A rigor di logica, relativamente alla CO2 ci sono due modi per ottenere il risultato: immetterne di meno in atmosfera o catturare quella che già vi si trova e immagazzinarla in sedi remote. La seconda strategia da tempo ha suscitato forti speranze e i tecnologi si sono messi all’opera per ideare soluzioni praticabili ed efficaci. Sono vari i metodi finora esplorati per l’estrazione di CO2 da fonti stazionarie come le centrali a carbone o gli impianti industriali quali acciaierie e cementifici; sono metodi che implicano lo stoccaggio della CO2 sotto terra o il suo reimpiego per altri usi, come l’alimentazione della “fattorie” di alghe per la produzione dei biocombustibili. Tuttavia con tali sistemi non si risolve il problema della rimozione della anidride carbonica dalle fonti in movimento, come automobili, camion e aerei; e da queste fonti provengono quantitativi tra un terzo e la metà delle totali emissioni di CO2.
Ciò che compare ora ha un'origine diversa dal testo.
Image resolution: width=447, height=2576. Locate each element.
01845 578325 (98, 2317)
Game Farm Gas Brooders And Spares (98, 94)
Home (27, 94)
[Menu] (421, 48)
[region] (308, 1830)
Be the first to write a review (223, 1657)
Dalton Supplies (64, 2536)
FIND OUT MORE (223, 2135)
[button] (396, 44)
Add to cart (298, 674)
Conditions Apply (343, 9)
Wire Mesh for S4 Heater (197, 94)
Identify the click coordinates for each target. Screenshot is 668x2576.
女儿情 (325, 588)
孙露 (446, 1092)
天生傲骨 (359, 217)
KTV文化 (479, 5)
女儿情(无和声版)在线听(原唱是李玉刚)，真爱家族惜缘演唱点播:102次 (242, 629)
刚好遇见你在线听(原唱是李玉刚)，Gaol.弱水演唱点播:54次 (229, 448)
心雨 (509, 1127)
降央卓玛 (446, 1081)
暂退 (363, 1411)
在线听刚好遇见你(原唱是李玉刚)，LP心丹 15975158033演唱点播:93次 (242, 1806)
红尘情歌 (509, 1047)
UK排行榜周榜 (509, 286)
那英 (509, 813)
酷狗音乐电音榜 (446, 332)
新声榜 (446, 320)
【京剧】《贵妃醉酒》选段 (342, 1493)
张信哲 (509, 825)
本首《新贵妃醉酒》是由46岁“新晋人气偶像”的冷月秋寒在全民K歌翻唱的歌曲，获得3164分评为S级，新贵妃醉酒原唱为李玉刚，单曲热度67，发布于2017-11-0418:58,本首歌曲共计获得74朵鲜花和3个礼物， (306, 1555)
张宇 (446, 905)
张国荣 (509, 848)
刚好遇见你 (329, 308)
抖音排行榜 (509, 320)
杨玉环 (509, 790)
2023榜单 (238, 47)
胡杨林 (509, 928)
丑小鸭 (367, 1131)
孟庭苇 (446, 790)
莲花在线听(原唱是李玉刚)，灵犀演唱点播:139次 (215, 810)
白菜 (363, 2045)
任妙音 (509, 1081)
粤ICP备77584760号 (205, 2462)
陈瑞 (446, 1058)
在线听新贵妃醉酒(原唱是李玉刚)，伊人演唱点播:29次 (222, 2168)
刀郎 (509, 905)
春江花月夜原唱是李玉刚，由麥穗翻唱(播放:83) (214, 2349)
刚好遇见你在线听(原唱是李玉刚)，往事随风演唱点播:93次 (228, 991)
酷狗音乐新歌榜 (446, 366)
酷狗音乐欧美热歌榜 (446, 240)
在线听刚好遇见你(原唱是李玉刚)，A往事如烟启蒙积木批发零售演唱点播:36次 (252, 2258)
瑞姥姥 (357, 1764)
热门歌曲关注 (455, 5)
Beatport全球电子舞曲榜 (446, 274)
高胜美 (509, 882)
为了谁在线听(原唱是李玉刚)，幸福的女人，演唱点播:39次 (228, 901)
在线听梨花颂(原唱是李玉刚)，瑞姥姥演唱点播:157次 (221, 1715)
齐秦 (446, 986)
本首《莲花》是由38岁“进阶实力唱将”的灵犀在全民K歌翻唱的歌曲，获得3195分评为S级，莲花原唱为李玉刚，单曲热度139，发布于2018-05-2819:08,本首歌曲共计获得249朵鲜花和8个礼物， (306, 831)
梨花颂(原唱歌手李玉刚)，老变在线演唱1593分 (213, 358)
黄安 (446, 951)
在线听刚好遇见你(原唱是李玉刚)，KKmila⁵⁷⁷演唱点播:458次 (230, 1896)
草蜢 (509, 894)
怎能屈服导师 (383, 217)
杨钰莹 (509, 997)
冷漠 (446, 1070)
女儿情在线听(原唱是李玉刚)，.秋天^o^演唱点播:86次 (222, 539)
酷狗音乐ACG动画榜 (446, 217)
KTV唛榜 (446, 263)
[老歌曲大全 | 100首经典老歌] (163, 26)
C’è chi sostiene allora l’importanza di passare a metodi più “diretti”. I promettenti risultati di una ricerca in questa direzione sono stati comunicati recentemente su Science da un gruppo di ricercatori del Columbia University’s Earth Institute guidati da Klaus Lackner, direttore del Lenfest Center for Sustainable Energy presso la stessa università statunitense.
I costi da affrontare per rimuovere direttamente dall’aria la CO2 sono molto elevati ma i nuovi materiale e le tecniche indicate da Lackner e collaboratori potrebbero in breve essere sviluppati in modo abbastanza economico e diffondersi presto con vantaggio per tutti. Sono tecniche indirizzate a sequestrare sorgenti di CO2 che gli altri metodi di CCS (Carbon Capture and Storage) non raggiungerebbero facilmente e prospettano riduzioni sensibili dei livelli di CO2 in atmosfera. La ricerca di Lackner segnala diverse possibilità. Quando la CO2 passa attraverso i sistemi di produzione, può essere assorbita da liquidi o strati superficiali e poi separata; tuttavia nell’aria generica è meno concentrata di quella che esce dagli impianti di produzione o da una centrale: il punto allora è trovare il modo di catturarne il massimo anche in aria aperta ma col minimo dispendio di energia.
Al momento è difficile indicare il costo di una simile operazione ma gli autori sono fiduciosi. Se un’apparecchiatura per l’assorbimento massiccio, come dei modelli di alberi o foreste artificiali, potesse catturare una tonnellata al giorno di CO2, dispiegandone un milione si potrebbe sequestrare più di un decimo delle totali immissioni attuali di anidride carbonica.
Contrapponendosi a un precedente report della American Physical Society – che aveva considerato la cattura diretta di CO2 in aria come un approccio economicamente non adeguato per la mitigazione dei cambiamenti climatici – Lackner sostiene che «è troppo tardi per discutere se sia una soluzione o meno. Ed è sbagliato anche preoccuparsi del fatto che queste nuove tecnologie ci distoglierebbero dallo sforzo di fare qualcosa per ridurre le emissioni. È troppo tardi per queste argomentazioni: dobbiamo intensificare gli sforzi e spingere al massimo le risorse a nostra disposizione per risolvere il problema». Lo stesso Lackner, come direttore della Kilimanjaro Energy, una start-up da lui fondata, sta studiando le possibilità di sviluppo di alcun i tipi particolari di resine in grado di assorbire l’anidride carbonica.
La strada della cattura diretta è quindi tutta da percorrere, ma è in parte già tracciata. Del resto, già da decenni, seppur su piccola scala, l’assorbimento diretto di CO2 dall’aria viene praticato nei sottomarini e nelle navicelle spaziali; come pure nei processi di liquefazione dell’aria è richiesta la rimozione di aria e di anidride carbonica.